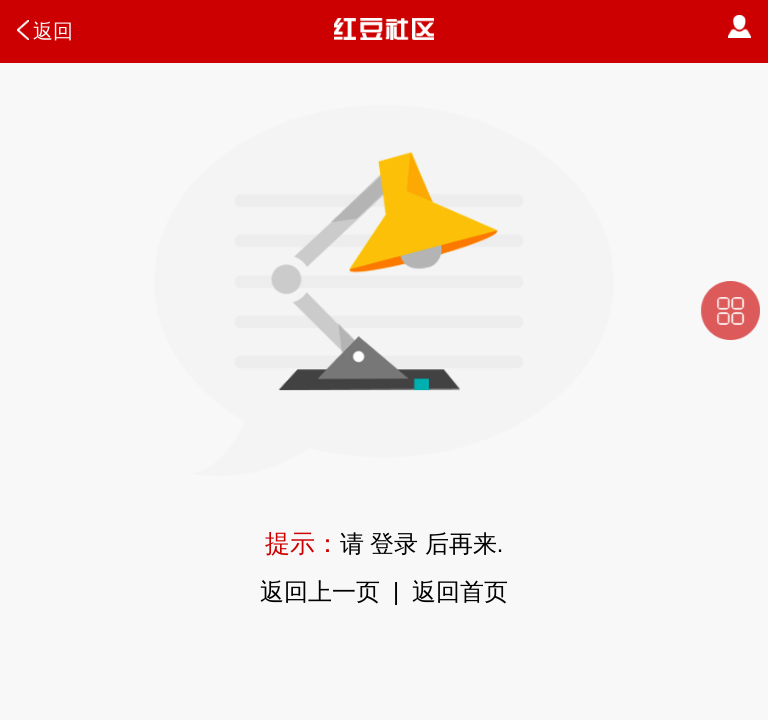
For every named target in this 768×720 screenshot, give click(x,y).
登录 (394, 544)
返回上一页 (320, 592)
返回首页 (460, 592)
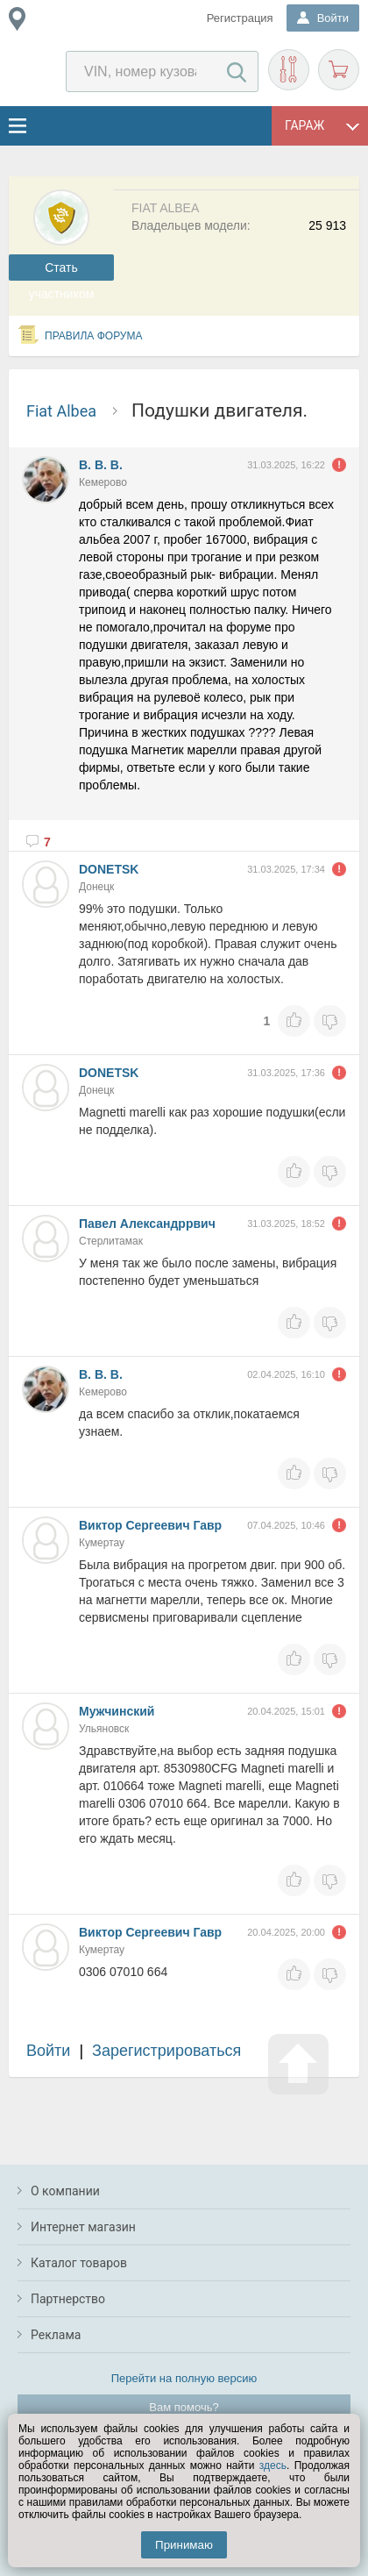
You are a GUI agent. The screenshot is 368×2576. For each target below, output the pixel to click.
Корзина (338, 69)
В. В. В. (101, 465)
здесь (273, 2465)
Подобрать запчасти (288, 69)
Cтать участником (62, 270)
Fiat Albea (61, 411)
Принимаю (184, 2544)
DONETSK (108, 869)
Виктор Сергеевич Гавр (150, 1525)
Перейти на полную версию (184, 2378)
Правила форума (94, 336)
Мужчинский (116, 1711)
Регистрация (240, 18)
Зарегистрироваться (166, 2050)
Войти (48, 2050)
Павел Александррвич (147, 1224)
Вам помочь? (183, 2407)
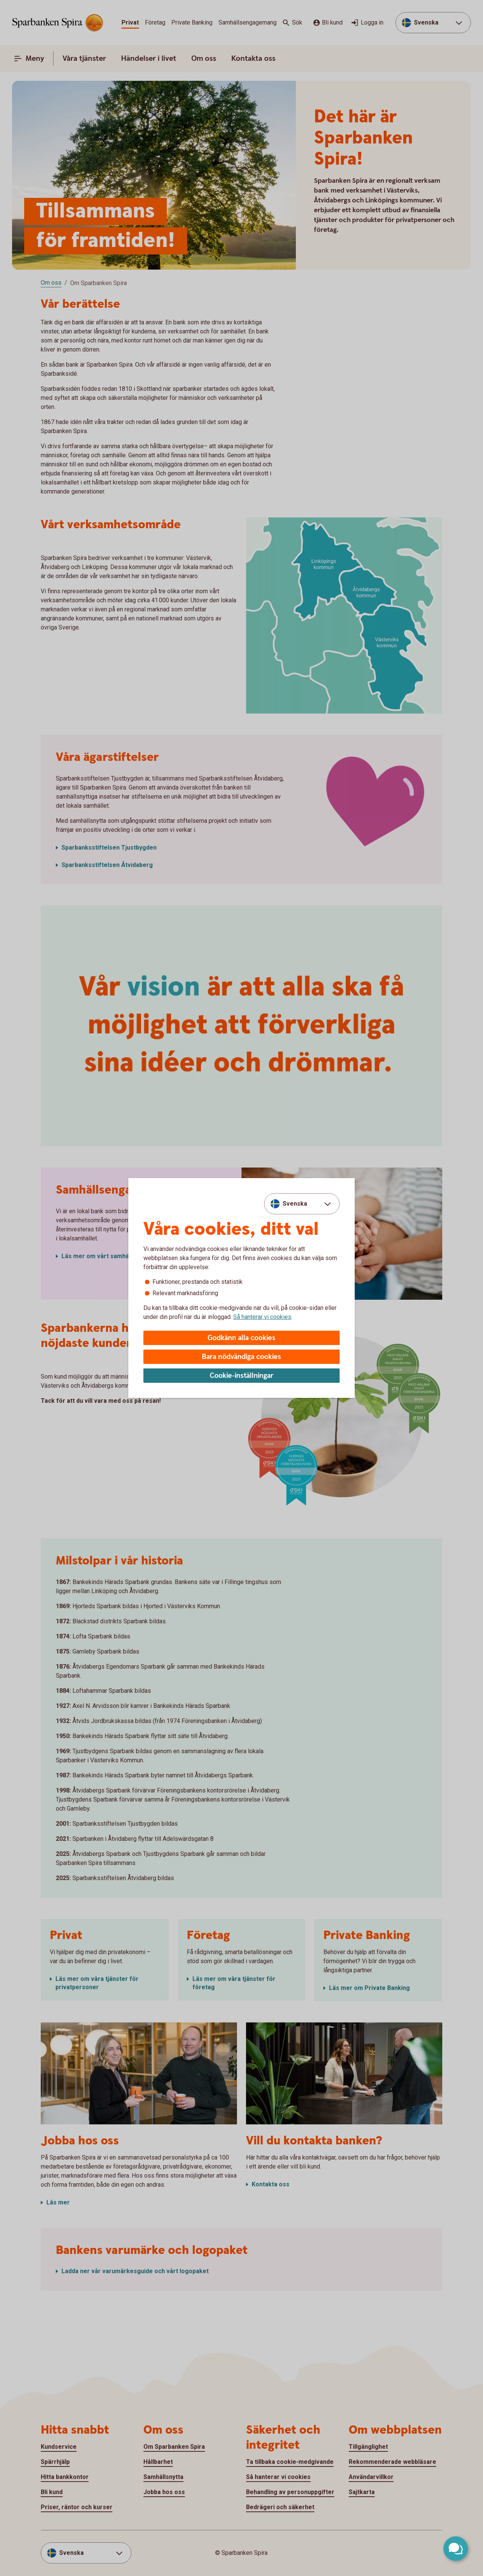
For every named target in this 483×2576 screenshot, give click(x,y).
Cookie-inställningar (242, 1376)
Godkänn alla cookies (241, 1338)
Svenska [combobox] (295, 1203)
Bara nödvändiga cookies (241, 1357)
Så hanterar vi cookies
* * *
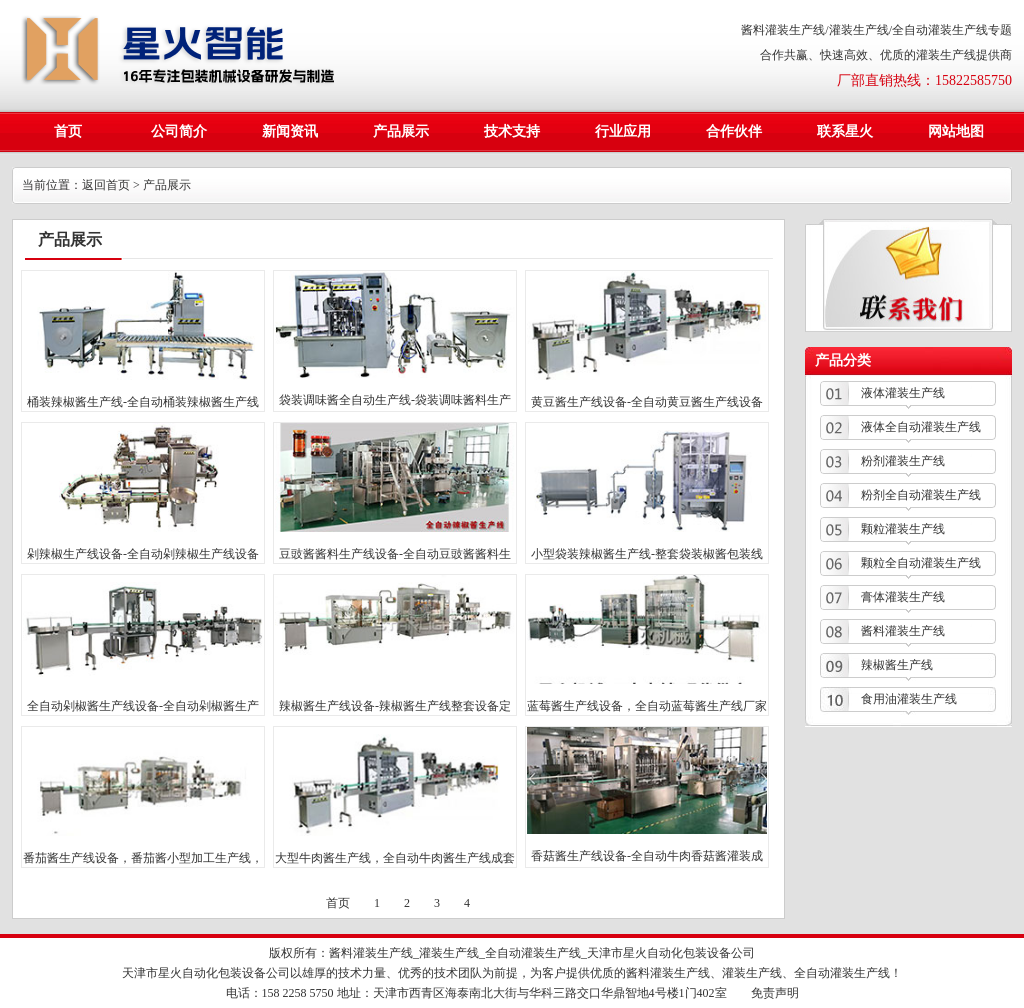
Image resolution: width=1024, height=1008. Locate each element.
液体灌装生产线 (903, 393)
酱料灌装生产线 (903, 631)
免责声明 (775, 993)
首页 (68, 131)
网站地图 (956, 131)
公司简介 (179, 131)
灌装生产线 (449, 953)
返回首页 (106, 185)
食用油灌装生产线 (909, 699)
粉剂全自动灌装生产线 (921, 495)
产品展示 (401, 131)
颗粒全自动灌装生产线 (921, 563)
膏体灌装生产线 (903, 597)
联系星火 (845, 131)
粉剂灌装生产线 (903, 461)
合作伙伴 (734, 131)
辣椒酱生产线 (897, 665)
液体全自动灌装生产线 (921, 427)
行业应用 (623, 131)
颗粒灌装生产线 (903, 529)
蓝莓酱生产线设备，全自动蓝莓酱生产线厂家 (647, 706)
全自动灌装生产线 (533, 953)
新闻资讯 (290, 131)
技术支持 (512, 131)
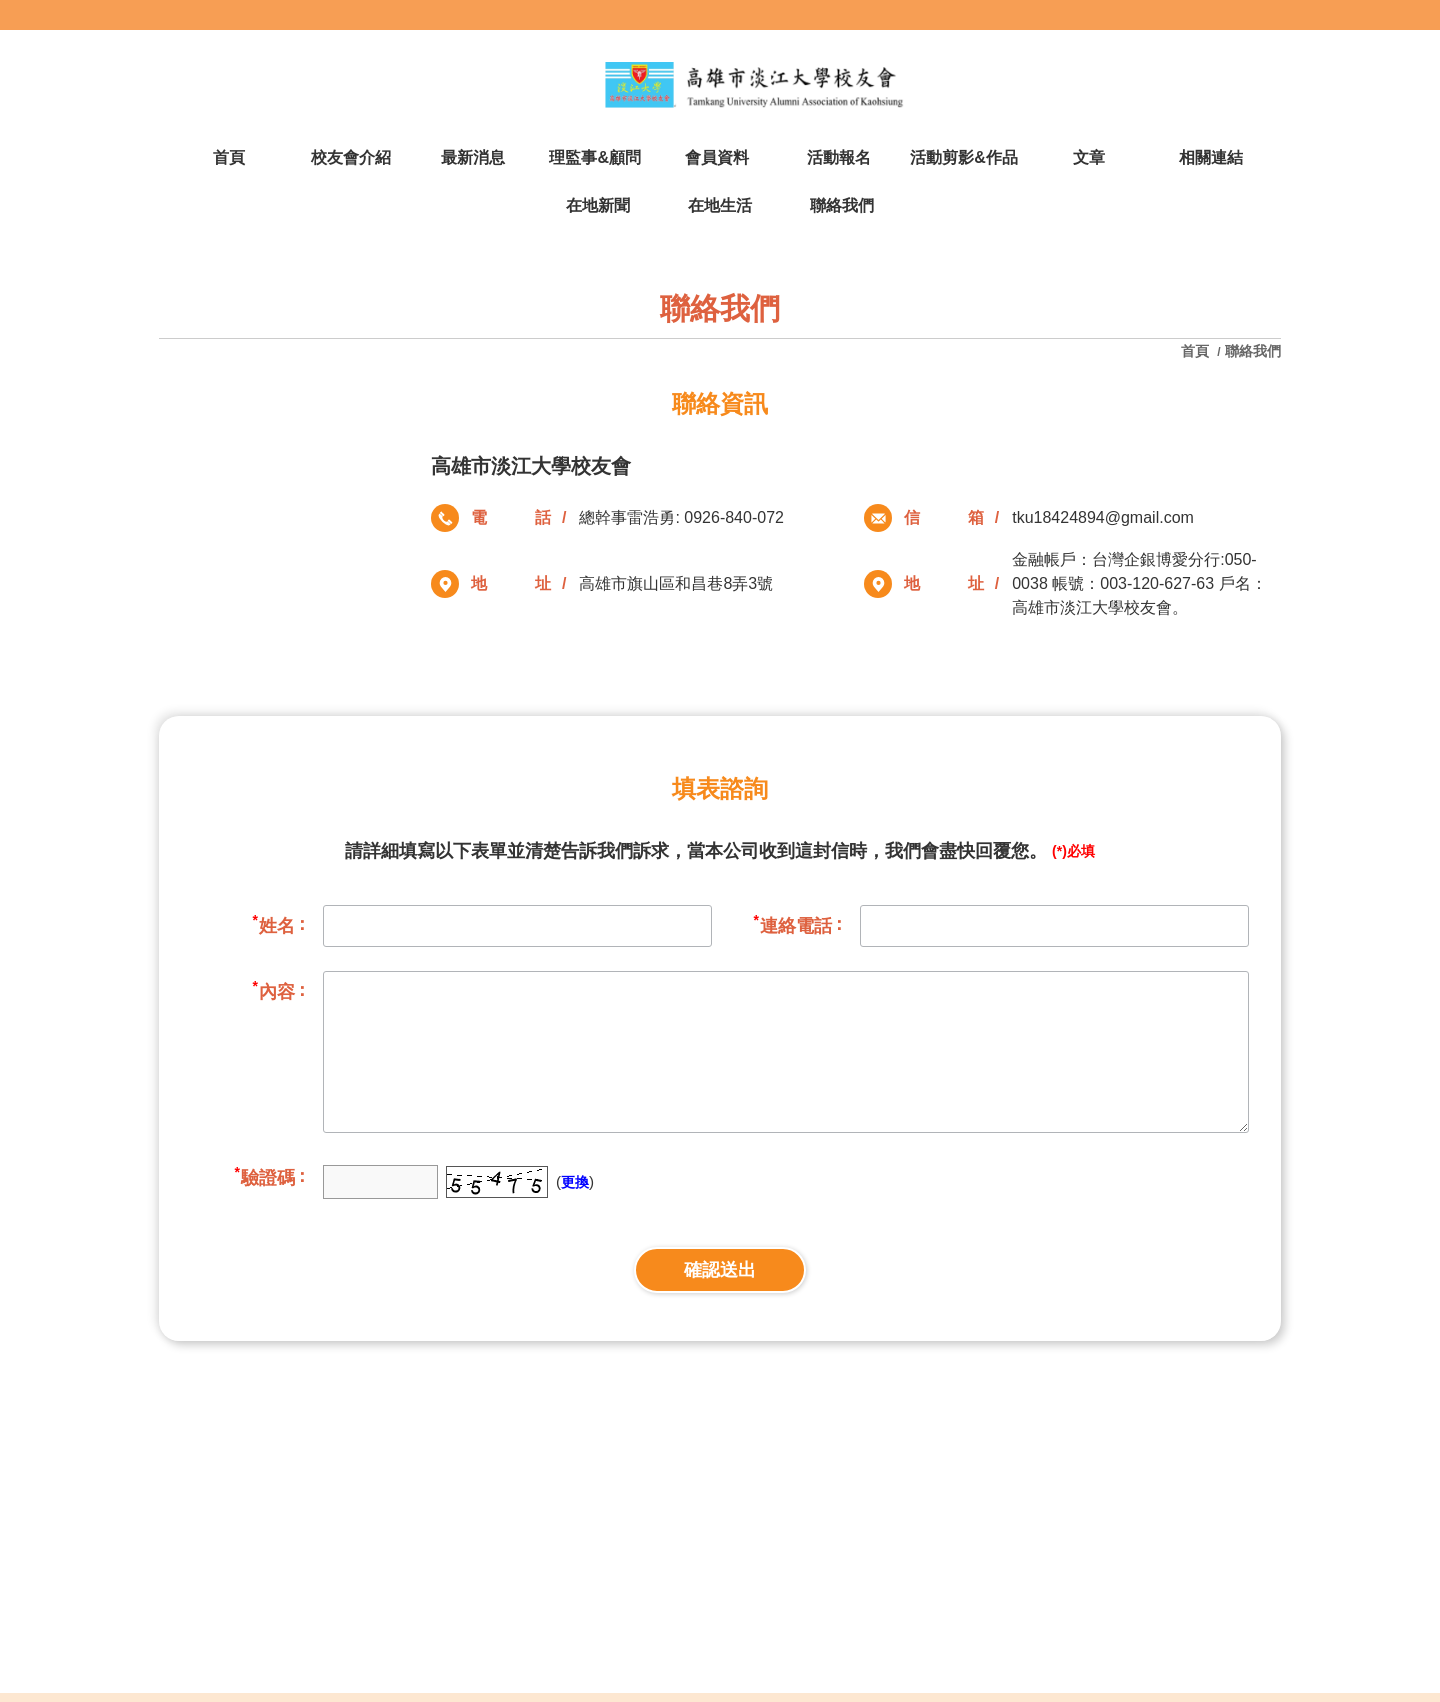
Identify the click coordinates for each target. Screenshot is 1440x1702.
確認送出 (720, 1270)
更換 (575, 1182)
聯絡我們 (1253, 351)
* * *
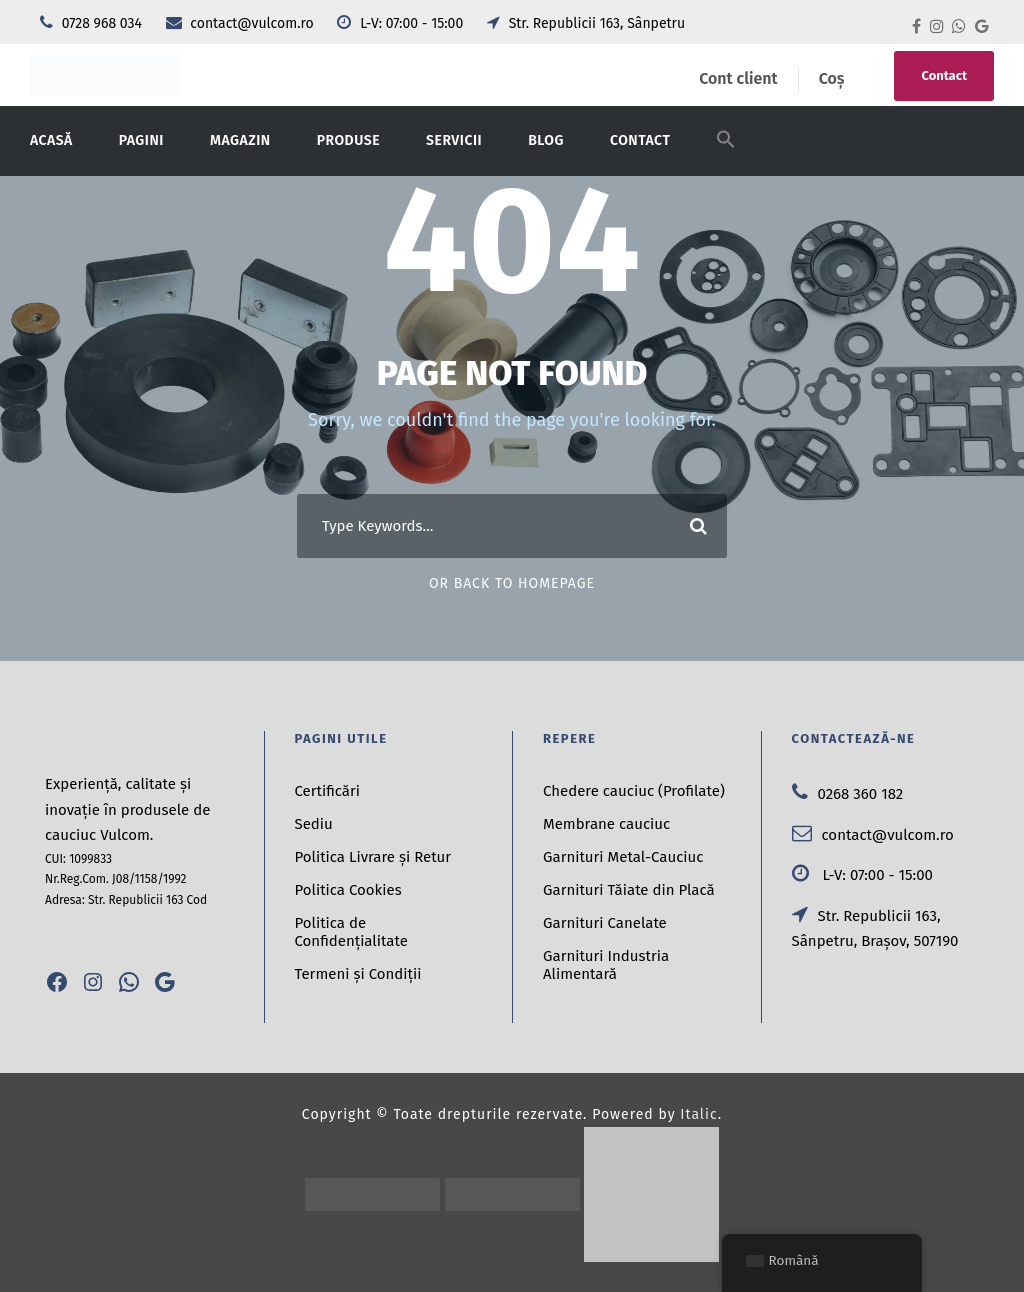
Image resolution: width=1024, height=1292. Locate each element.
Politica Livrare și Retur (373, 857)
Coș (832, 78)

__Ce qu'il faut faire__.
Recopiez mot pour mot la liste, de la ligne qui contient « 粉剂灌装生产线 (903, 461) » jusqu'à la ligne qui contient « 更換 (575, 1182) », celle-ci comprise, en laissant de côté les images.

__Réponse au problème__.
粉剂灌装生产线 (903, 461)
合作伙伴 (734, 131)
辣椒酱生产线 (897, 665)
液体全自动灌装生产线 (921, 427)
行业应用 (623, 131)
颗粒灌装生产线 (903, 529)
蓝莓酱生产线设备，全自动蓝莓酱生产线厂家 (647, 706)
全自动灌装生产线 (533, 953)
新闻资讯 (290, 131)
技术支持 (512, 131)
Identify the click coordinates for each target. Screenshot is 1440x1702.
確認送出 (720, 1270)
更換 (575, 1182)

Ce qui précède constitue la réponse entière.